For Immediate Release
5 Low-Leverage Stocks That Will Boost Your Portfolio
In the complex world of investment, understanding the amount of financial leverage a company bears is crucial. With capital being one of the basic factors of production, companies - especially those facing a dearth of resources - need exogenous funds to finance their corporate expenses, run operations smoothly as well as expand the realm of their business. Among equity and debt - the two most common options used to boost a company's future earnings - debt is the more popular one. This is perhaps due to the cheap and easy availability of debt over equity financing.
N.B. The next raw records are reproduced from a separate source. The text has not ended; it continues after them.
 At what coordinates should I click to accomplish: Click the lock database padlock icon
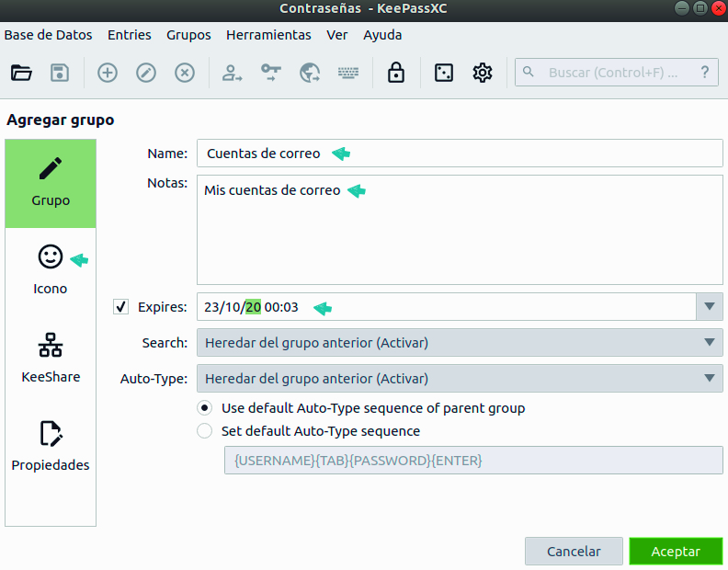(396, 73)
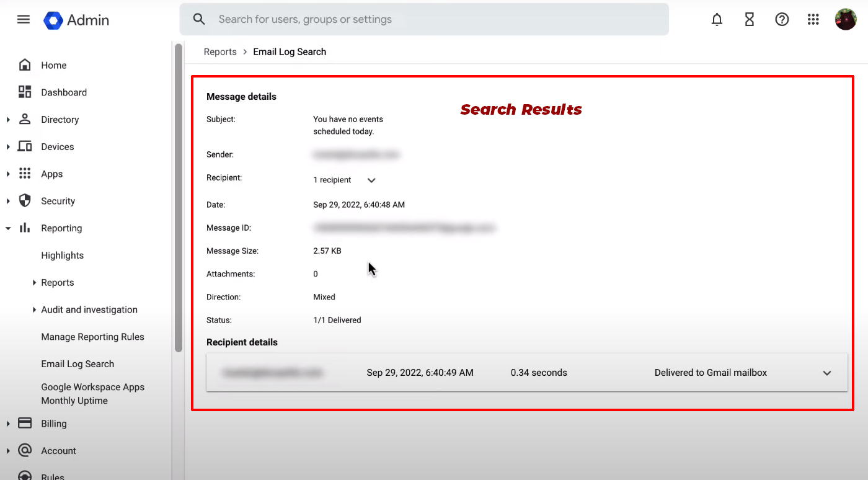Image resolution: width=868 pixels, height=480 pixels.
Task: Click Google Workspace Apps Monthly Uptime
Action: 92,393
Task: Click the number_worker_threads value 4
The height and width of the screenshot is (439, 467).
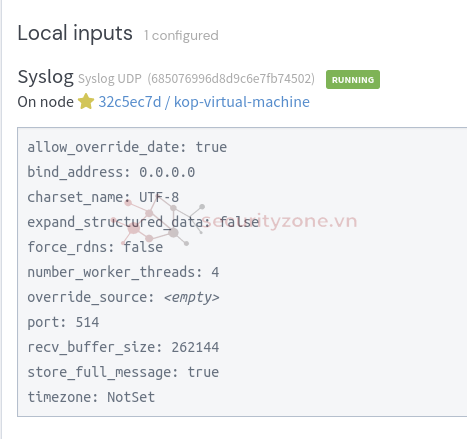Action: click(215, 272)

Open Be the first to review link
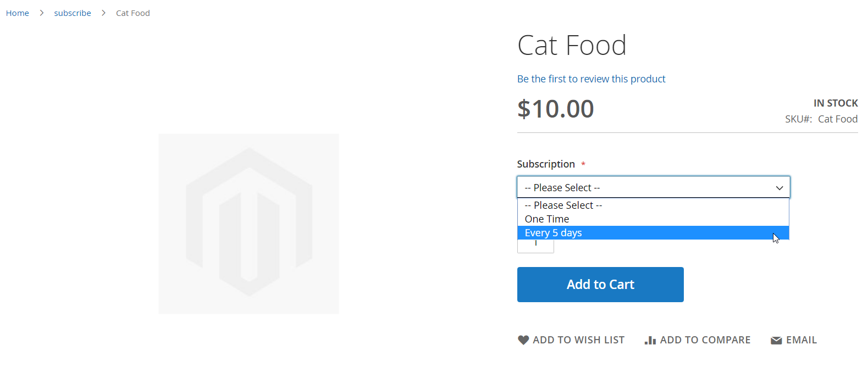591,79
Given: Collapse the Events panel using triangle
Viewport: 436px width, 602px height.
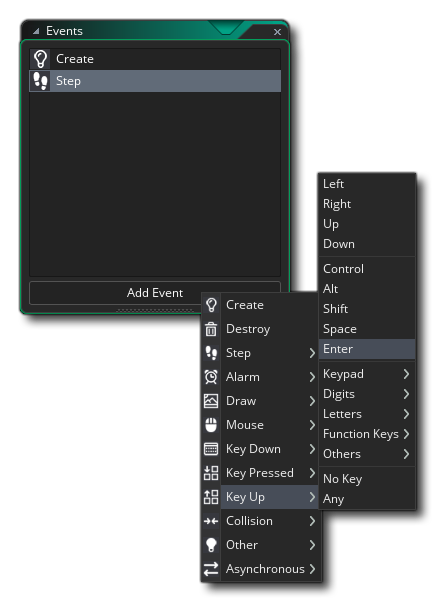Looking at the screenshot, I should [36, 31].
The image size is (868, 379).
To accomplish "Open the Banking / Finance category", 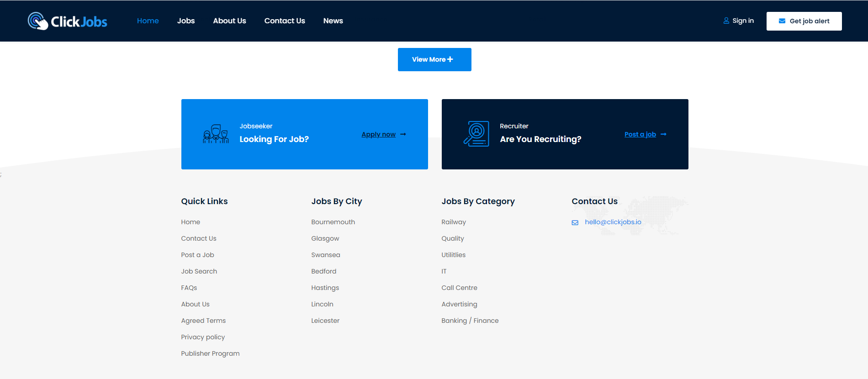I will (470, 321).

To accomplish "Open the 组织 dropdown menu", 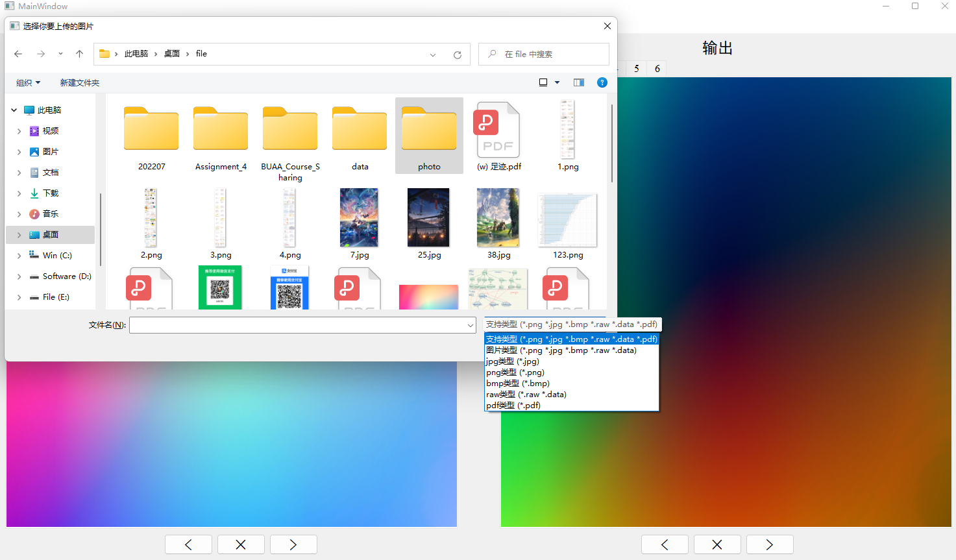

This is because when a company resorts to debt financing, it takes on fixed expenses in the form of interest payments for a specific time period. However, in case of equity financing, a shareholder not only becomes a partial owner of the company but also has a direct claim on the company's future profits.
Yet, debt financing has its share of drawbacks. The problem arises when leverage, referred to as the amount of debt a company bears, becomes exorbitant. A high degree of financial leverage means high interest payments, which affect the company's bottom line.
Of course, this does not mean that corporations should totally avoid debt financing. In fact, it has been an inherent instrument for corporations to grow their earnings.
Nevertheless, to be on the safe side, investors try to avoid stocks that bear large debt loads. Empirically, several leverage ratios have been constructed to measure the exact amount of debt risk a company bears in order to safeguard investors from debt traps.
Debt-to-equity ratio is one such measure, perhaps the most popular one, which has been used to evaluate a company's credit worthiness, for potential equity investments.